Chef David Danielson describes feeding the masses at Churchill Downs as, “Insanity. But it’s our insanity. And we manage it well.” But in his heart, he’s still a chef who loves to cook, and managing one of the nation’s largest foodservice operations was pulling him away from the simplicity of the craft. His solution was to buy the Old Stone Inn, a legendary restaurant in Simpsonville, Kentucky. The historic eatery needed refreshing, and Danielson needed to “get in touch with the food again.” Nearly a year into owning his first restaurant, “I’m a happy guy. Cooking at this level was just what I needed.”

[Steve Coomes] As if you weren’t busy enough, you decided restaurant ownership was good to add to your to-do list?

[David Danielson] “Sounds crazy, right? I love what I do at Churchill, the energy of it, especially the Derby. But it’s really taken me out of very hands-on cooking. We’re running a big business, so it’s very hard to cook here and play and create. Chefs need to have an outlet where the creative process happens.”

“Now that I’m in Old Stone Inn every day, it really fuels the creative process for me. I learn a lot there that I try and take back to Churchill and from Churchill to Old Stone.”

The Old Stone Inn

[Steve Coomes] What made you choose Old Stone Inn, as opposed to another restaurant, or create your own concept?

[David Danielson] “Old Stone had been a special occasion restaurant, but we came in and made it more accessible. We started working with a lot of local farmers, made the Tavern menu lighter, and focused the dining room menu on southern cuisine. Then we hired great staff and started working to provide great service and atmosphere.”

“I wanted to create a culture like I experienced when I was younger and working in places like the Charlie Trotter’s in Chicago and the Ritz Carlton and Bouley in New York. It was amazing to watch the magic of a single group of people in a kitchen all working toward one goal. I wanted to make sure we captured that.”

[Steve Coomes] What does that look like at Old Stone Inn?

[David Danielson] “During family dinner at 4 p.m., we talk about what we’re cooking that night. I know by looking at my phone who’s coming in, what room they’ll be in, whether one person is a vegan and whether it’s somebody who’s coming back. We make every effort to match the right servers with the right guests. If somebody’s big into wine, we put our most knowledgeable people with those customers. We think about the guest experience from before they get there until they leave.”

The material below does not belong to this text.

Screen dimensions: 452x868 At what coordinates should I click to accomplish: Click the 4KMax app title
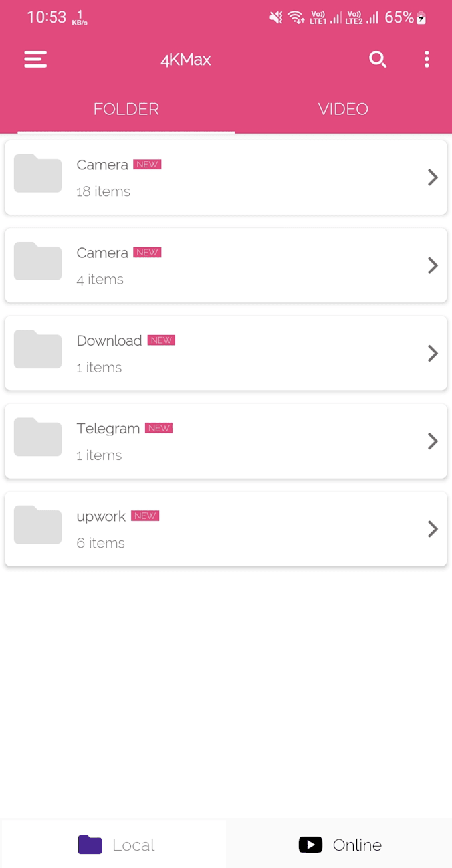click(x=185, y=60)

[Steve Coomes] You’ve modernized the restaurant some in ways you planned at the start, and in others that evolved.

[David Danielson] “Of course, we have CVaps in the kitchen. Three of them. And we’re always developing new recipes that allow us to get more out of them. We’re also cooking smarter with them. We have roasted chicken on the menu, and instead of roasting it whole and overcooking the breast to get the thighs done, we break them down, bring each to temp in the CVap, hold them and finish them perfectly when they’re ordered.”

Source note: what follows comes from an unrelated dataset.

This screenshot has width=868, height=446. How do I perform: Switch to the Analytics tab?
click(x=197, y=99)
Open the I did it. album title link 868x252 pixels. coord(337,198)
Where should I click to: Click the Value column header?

“We’ve also added a display cooking area in the dining room where we plate food right in front of guests. On the wall next to that station are aquaponics grow tubes where greens are picked right when a guest orders a salad. How cool is that? That was something we added after we opened.”

[Steve Coomes] Just to prove that your insanity for cooking and feeding people at Churchill Downs comes with you to Old Stone Inn, please tell readers about opening week at the restaurant.

[David Danielson] “Oh, yeah. We opened during Breeder’s Cup.” {A two-day event at Churchill Downs attended by 112,000 people.}. “Yeah, it was busy.” (Shrugs shoulders and grins.)

[Steve Coomes] And you cooked at Old Stone during Derby Week, too, right?

[David Danielson] “Of course! I had to be there for our first Derby! As soon as the race ended, I hopped into a golf cart that took me to my car in a parking spot closest to the track exit. We come in at 2 a.m. that day, so it’s not like we’re fighting for parking that early! I drove out to Old Stone and cooked for guests that night, and once my chefs at Churchill got finished, they came out to Old Stone and I cooked for them until midnight. That’s fun for me. And I’ll do it again next year.”